Raoul Ubac 1960 Lithograph "Formes Groupées I"
Item Details
Raoul Ubac (Belgian/France, 1910 – 1985)
Formes Groupées I, 1960
Lithograph on paper
Signed “R. Ubac” to the lower right
Numbered 133/150
Titled to the verso
Raoul Ubac was a Belgian painter, sculpture, printmaker, and photographer who worked primarily in France. From around 1934 until 1942, he focused on photography, creating Surrealist photographs that he contributed to the art journal Minotaure, founded by Andre Breton. He is known for pioneering the experimental photography technique ‘heatage’, for which he heated the photographic plate, allowing the image to flow and the emulsion to melt. After the outbreak of World War II, Ubac’s work became more figurative and less abstract. He returned to painting, but also turned to printmaking, creating woodcuts, engravings and etchings. In 1961, Ubac collaborated on a stained glass commission for a church in Varengeville, France with renowned Cubist Georges Braque. Other projects of his include mosaics and tapestries that he created for the Maeght Foundation in 1967, and a 1969 tapestry design series for the Nouveau Palais de Justice in Lille, France.
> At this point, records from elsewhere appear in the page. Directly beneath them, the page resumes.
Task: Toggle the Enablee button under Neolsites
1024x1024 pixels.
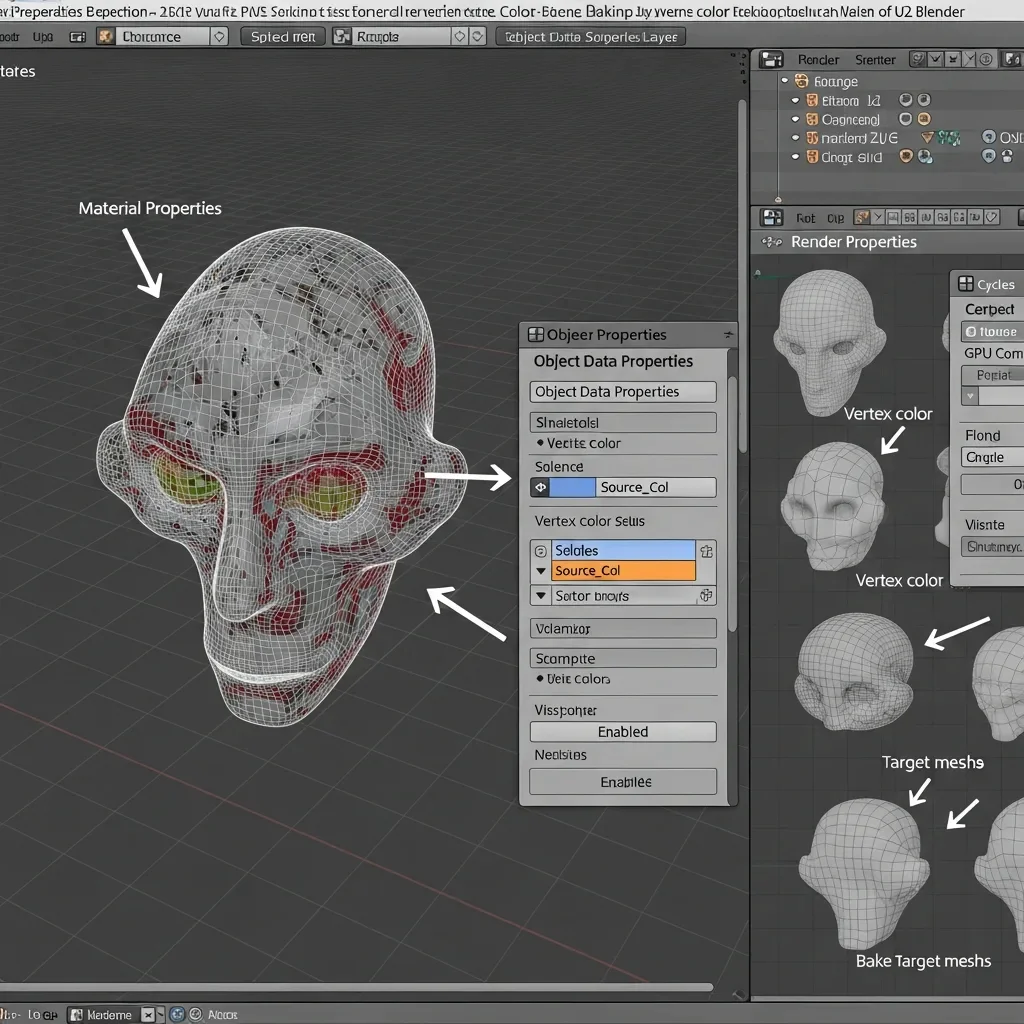Action: [622, 782]

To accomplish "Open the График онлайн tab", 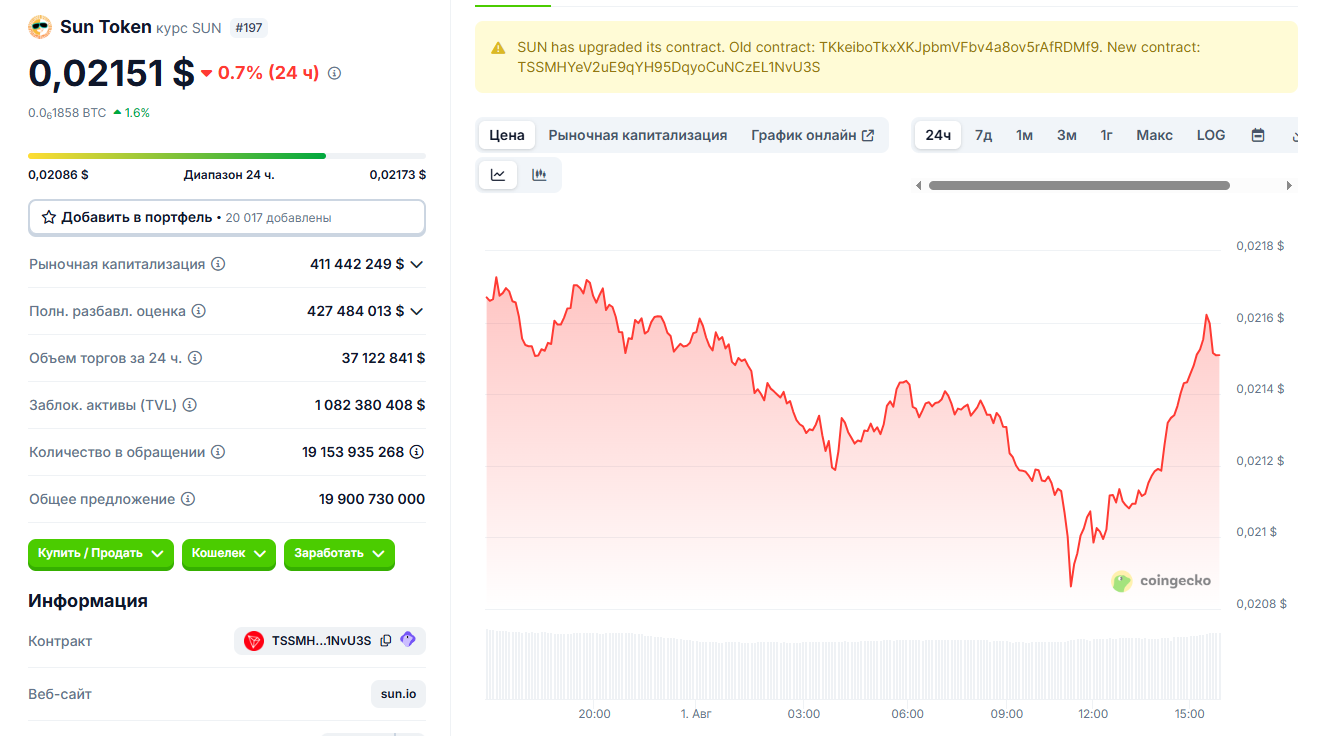I will (812, 135).
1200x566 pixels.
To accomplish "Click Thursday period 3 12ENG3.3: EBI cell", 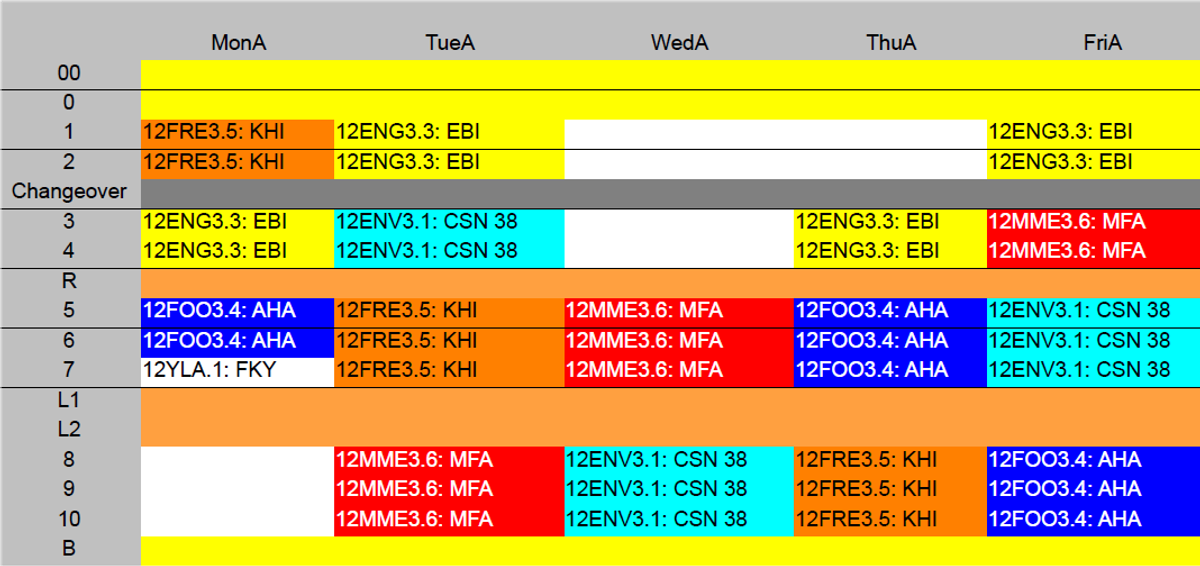I will click(890, 221).
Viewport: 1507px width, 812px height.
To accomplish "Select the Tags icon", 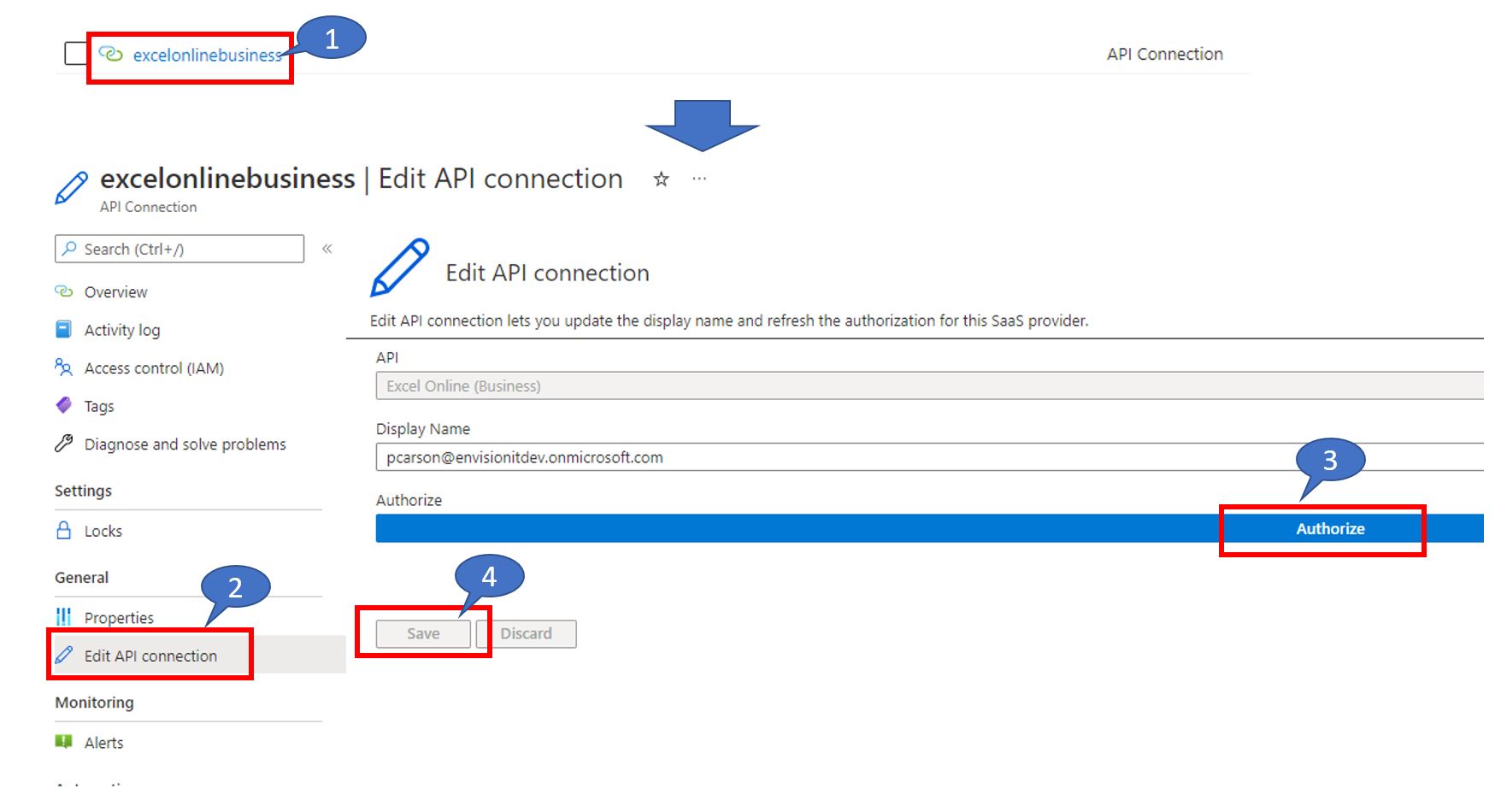I will pos(64,405).
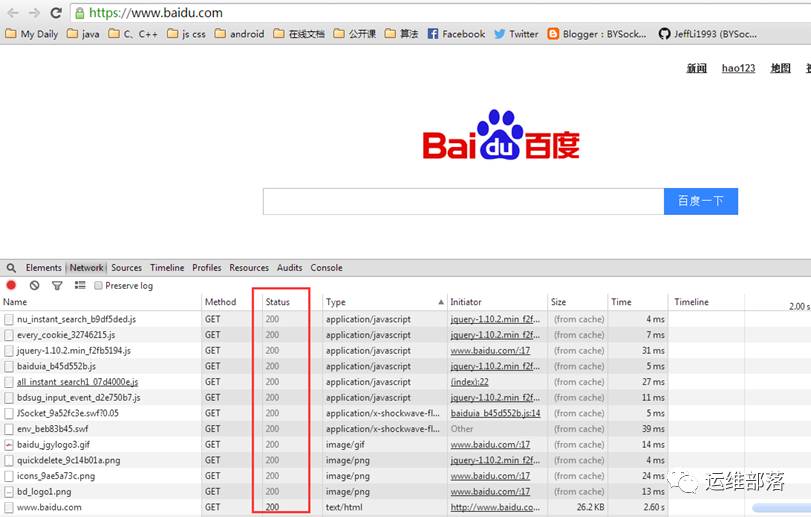811x517 pixels.
Task: Switch to the list view options icon
Action: [x=79, y=286]
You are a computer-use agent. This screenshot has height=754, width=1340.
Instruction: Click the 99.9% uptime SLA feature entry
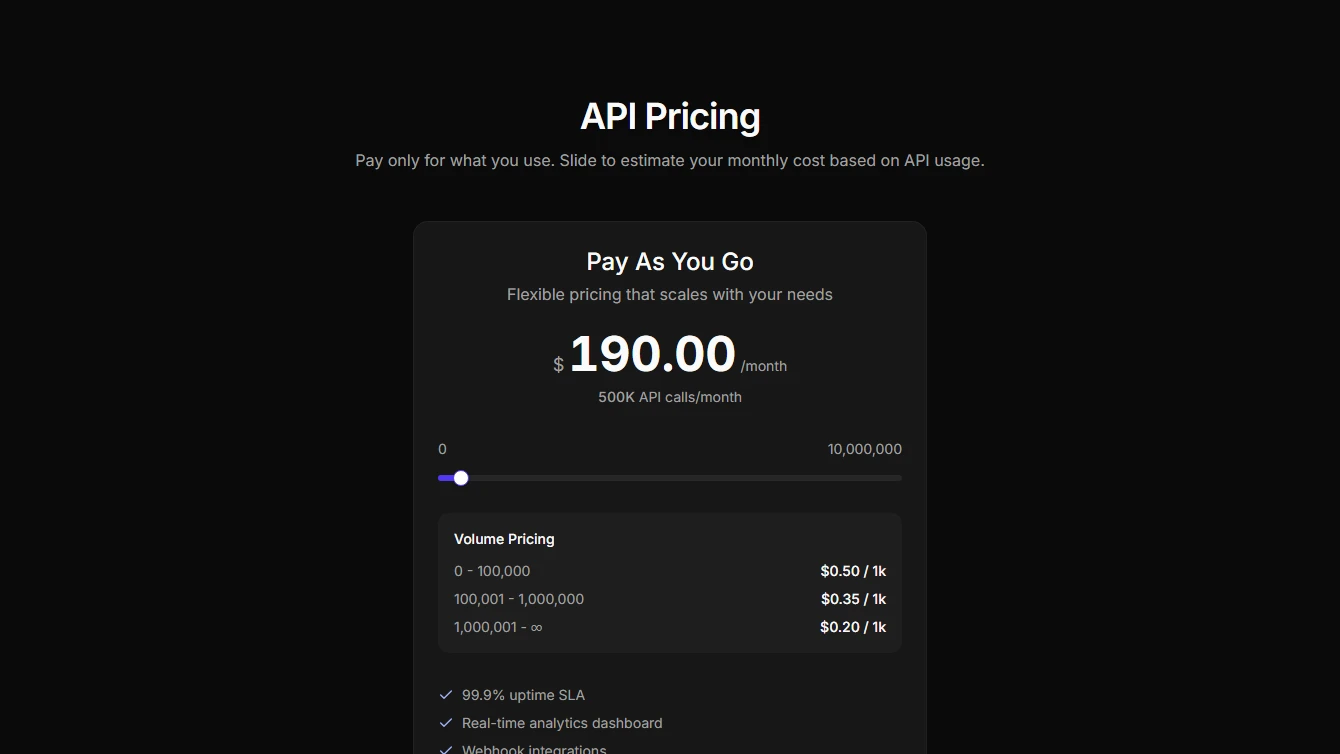[x=522, y=694]
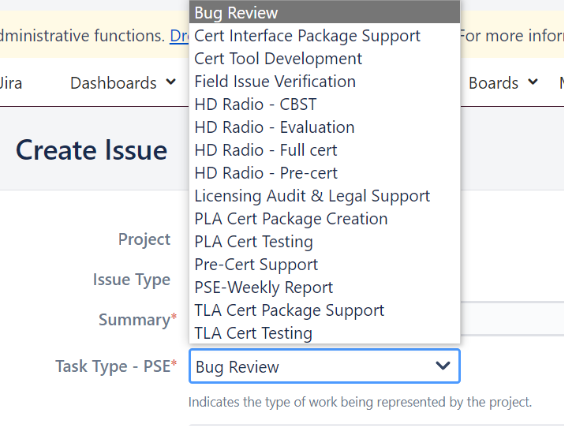
Task: Choose HD Radio - Pre-cert option
Action: click(x=324, y=173)
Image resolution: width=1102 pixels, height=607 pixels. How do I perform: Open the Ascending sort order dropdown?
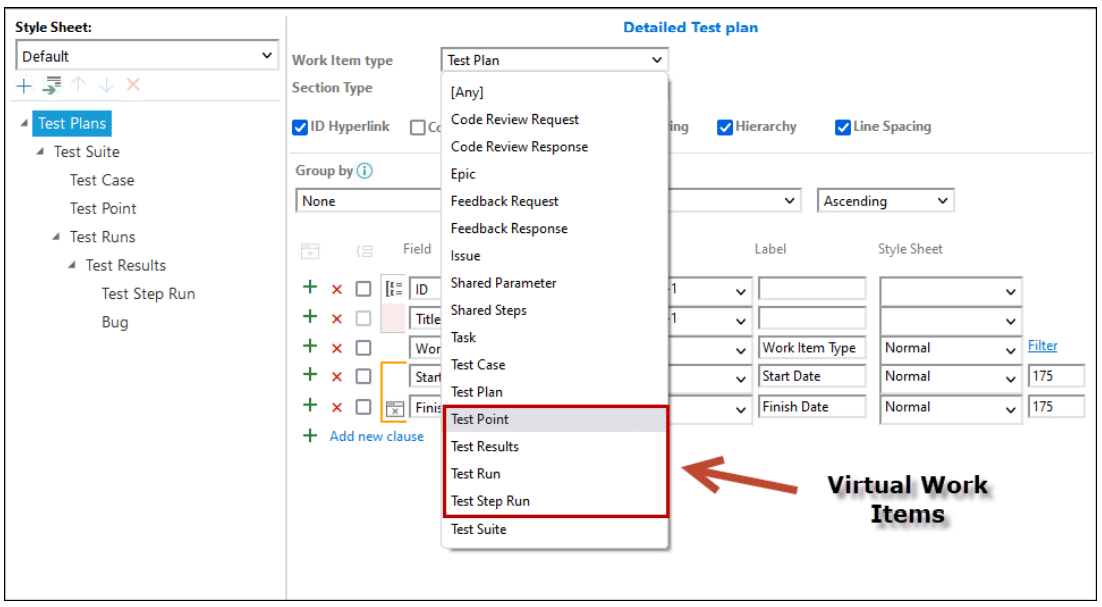pyautogui.click(x=884, y=200)
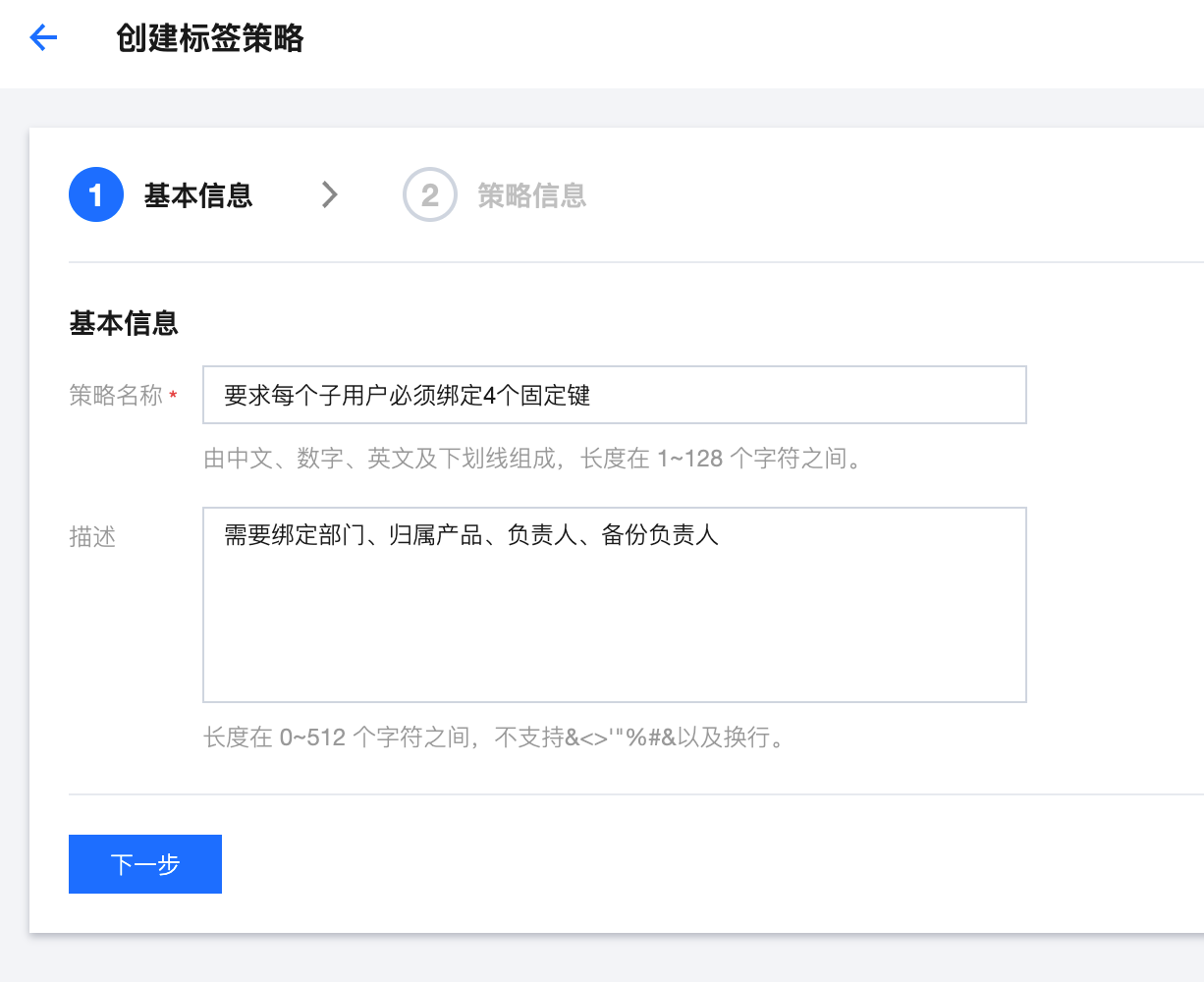Click the 1~128 character hint text
The width and height of the screenshot is (1204, 982).
533,459
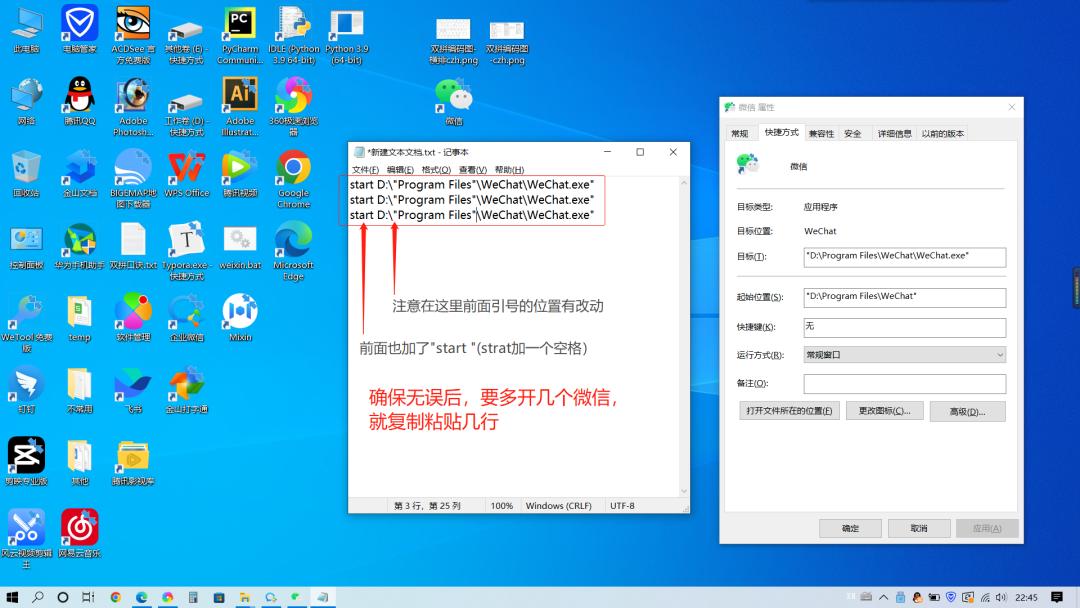Image resolution: width=1080 pixels, height=608 pixels.
Task: Click the 打开文件所在的位置 button
Action: pos(787,410)
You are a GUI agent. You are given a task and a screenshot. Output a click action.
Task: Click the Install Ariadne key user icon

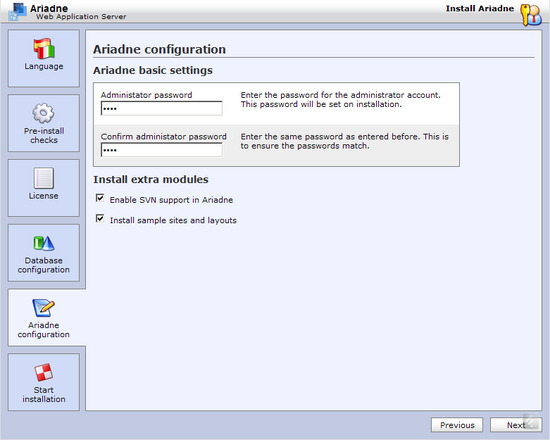[531, 15]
Ubac’s work has been collected and exhibited by numerous reputable institutions including the Museum of Modern Art, the San Francisco Museum of Modern Art, the Art Institute of Chicago, and the Cobra Museum of Modern Art, among others.
Condition
- negligible wear and minor accretions of matting; negligible even toning throughout the paper.
Dimensions
- measures the matting; image size 9.5" W x 11.75" H.